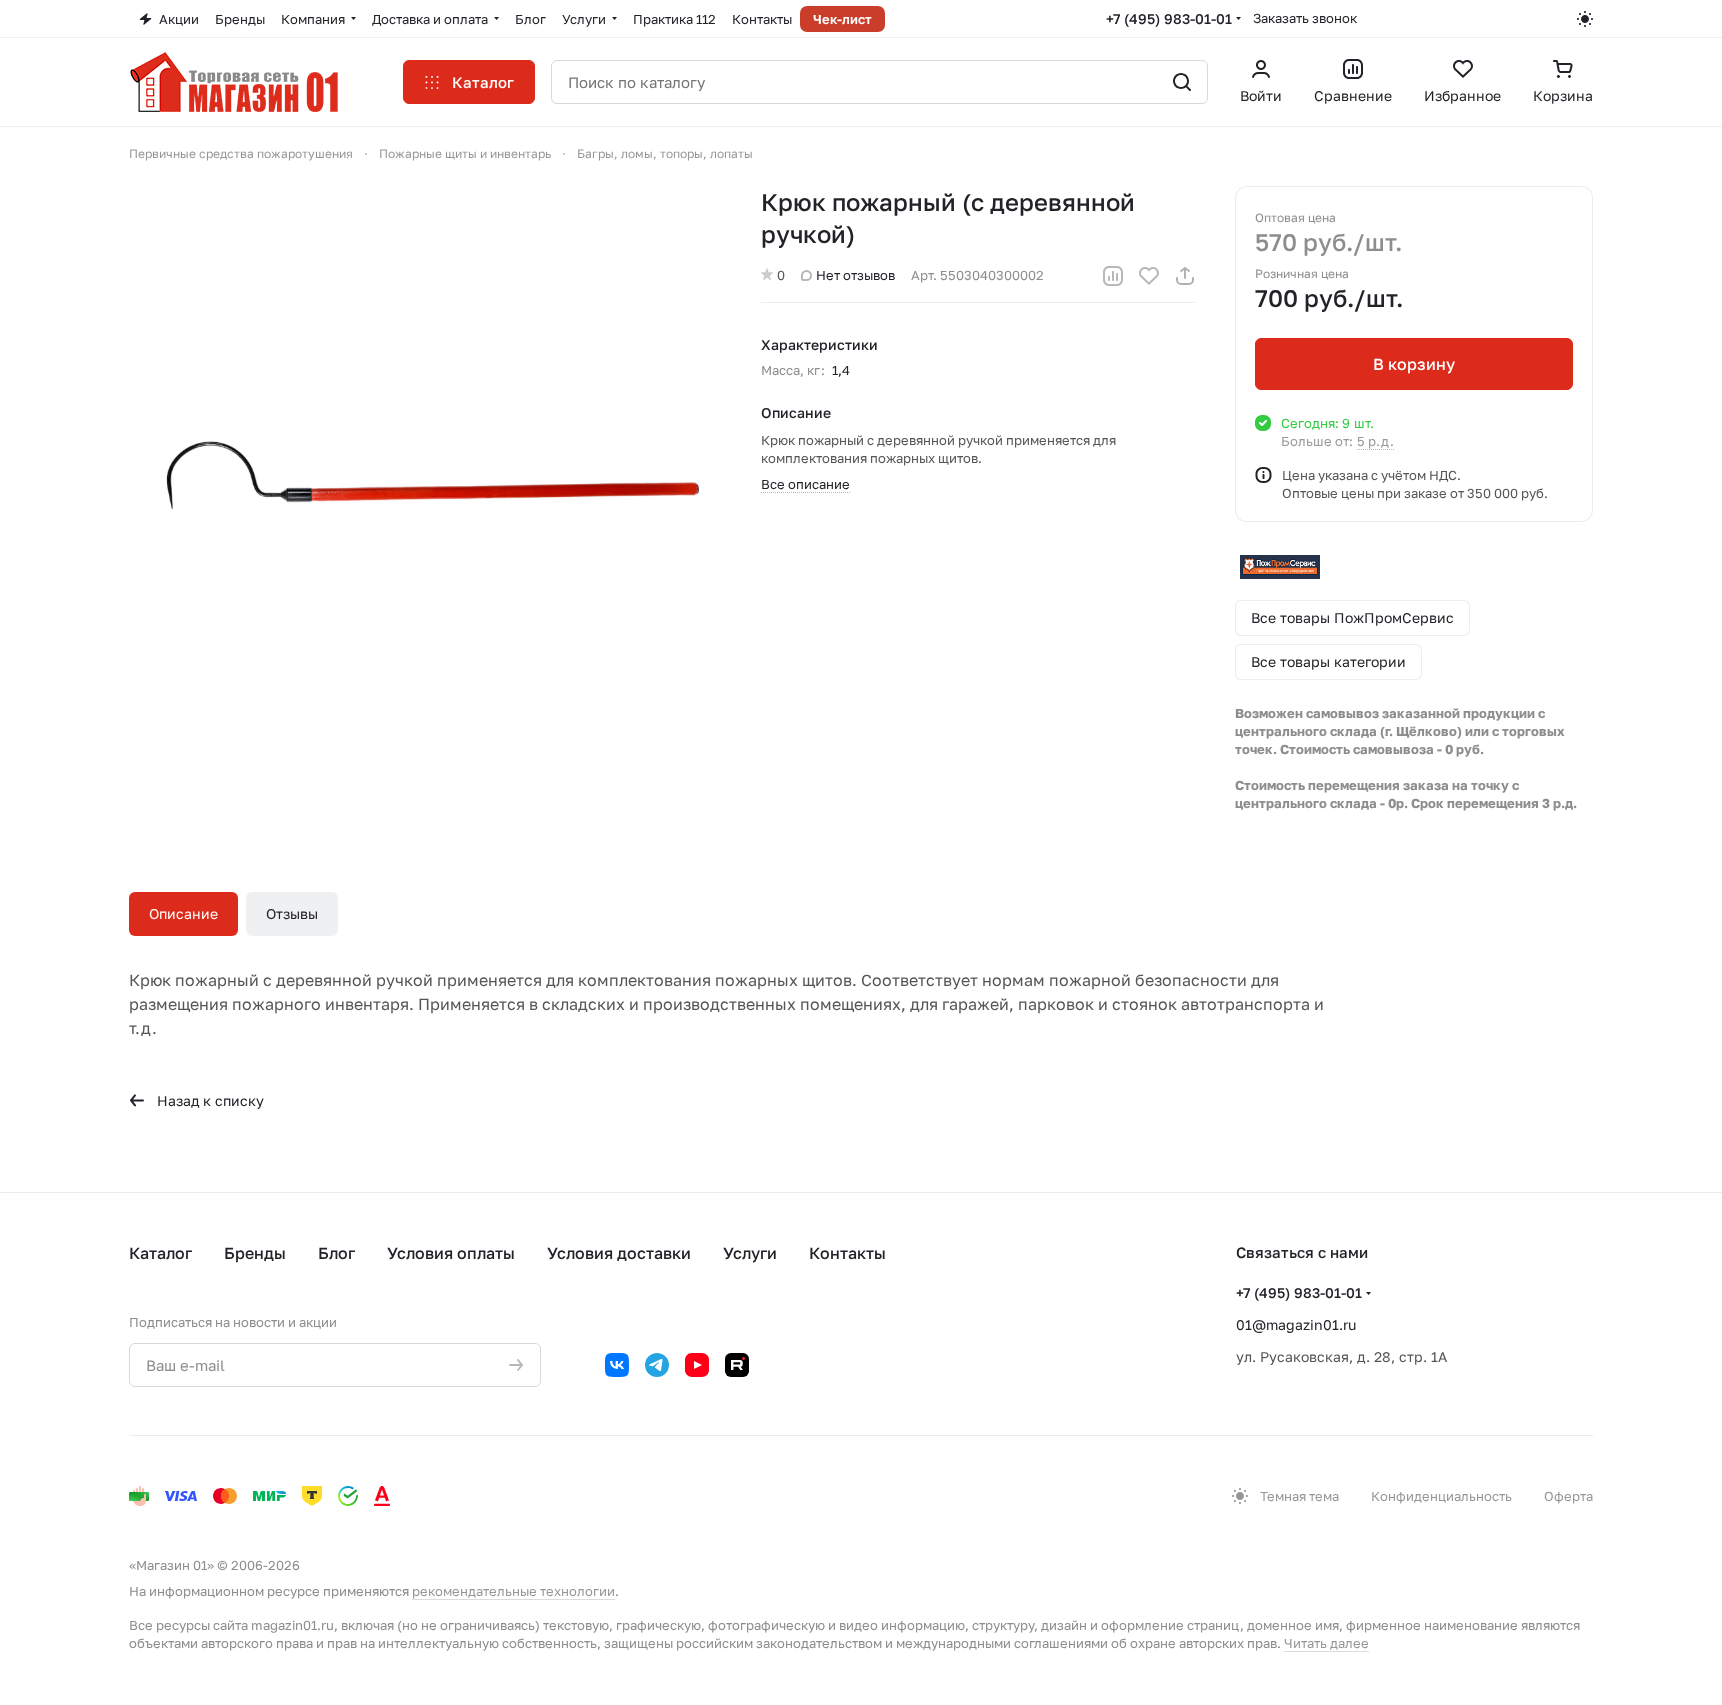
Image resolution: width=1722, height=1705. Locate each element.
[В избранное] (1149, 276)
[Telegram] (657, 1365)
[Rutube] (737, 1365)
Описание (183, 913)
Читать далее (1326, 1643)
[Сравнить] (1113, 276)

◇ ◇ ◇ ◇

▶ [WHAT TO DO]: Write the data out again exactly, but without its images.

▶ [RESPONSE TO THIS TASK]:
Image resolution: width=1722, height=1705. Locate each element.
[В избранное] (1149, 276)
[Telegram] (657, 1365)
[Rutube] (737, 1365)
Описание (183, 913)
Читать далее (1326, 1643)
[Сравнить] (1113, 276)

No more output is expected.